The binary star system consists of two white dwarfs—the burnt-out cores of sunlike stars. The white dwarfs are gradually spiraling toward each other at breakneck speeds of 370 miles (595 kilometers) a second, and they're destined to merge in 900,000 years.
But astronomers hope that, before the collision, the spinning stars will help scientists test Einstein's general theory of relativity and even reveal the origins of an entire class of supernovae. (Related: "Einstein's Gravity Confirmed on a Cosmic Scale.")

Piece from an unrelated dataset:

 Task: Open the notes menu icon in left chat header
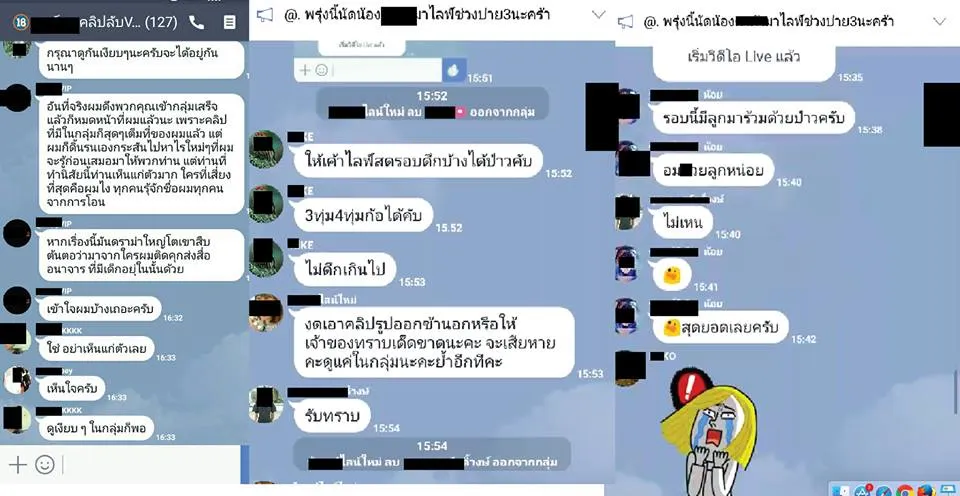[x=230, y=23]
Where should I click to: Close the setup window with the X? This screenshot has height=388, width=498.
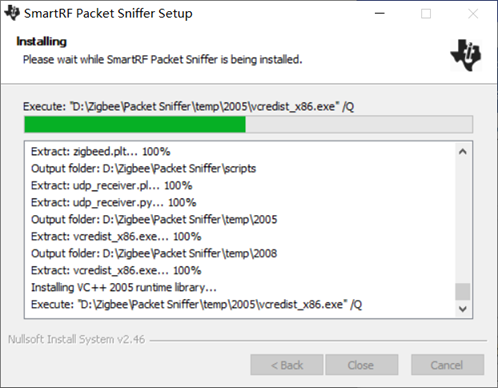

"What is so incredible is that this exotic pair of Earth- and Neptune-sized stars are orbiting each other at only a third of our Earth-moon distance, circling each other every 12 minutes," said study leader Warren Brown, an astronomer at the Harvard-Smithsonian Center for Astrophysics in Cambridge, Massachusetts.
"And because there is no interaction—or star matter streaming between them—we may have a unique stellar laboratory here to look for effects of general relativity and probe for extreme gravity."
(Also see "Superfast Stars Have Five-Minute Orbits.")
Star System Offers Rare Look at Space Gravity
The team found the dancing stars while surveying for white dwarf pairs using the 6.5-meter Multiple Mirror Telescope on Arizona's Mount Hopkins. Astronomers measured the stars' relative motions by looking at the light signatures, or spectra, coming from the stars as they eclipse each other.
White dwarfs have superhigh densities—just a spoonful of matter from one of these objects would weigh as much as a car.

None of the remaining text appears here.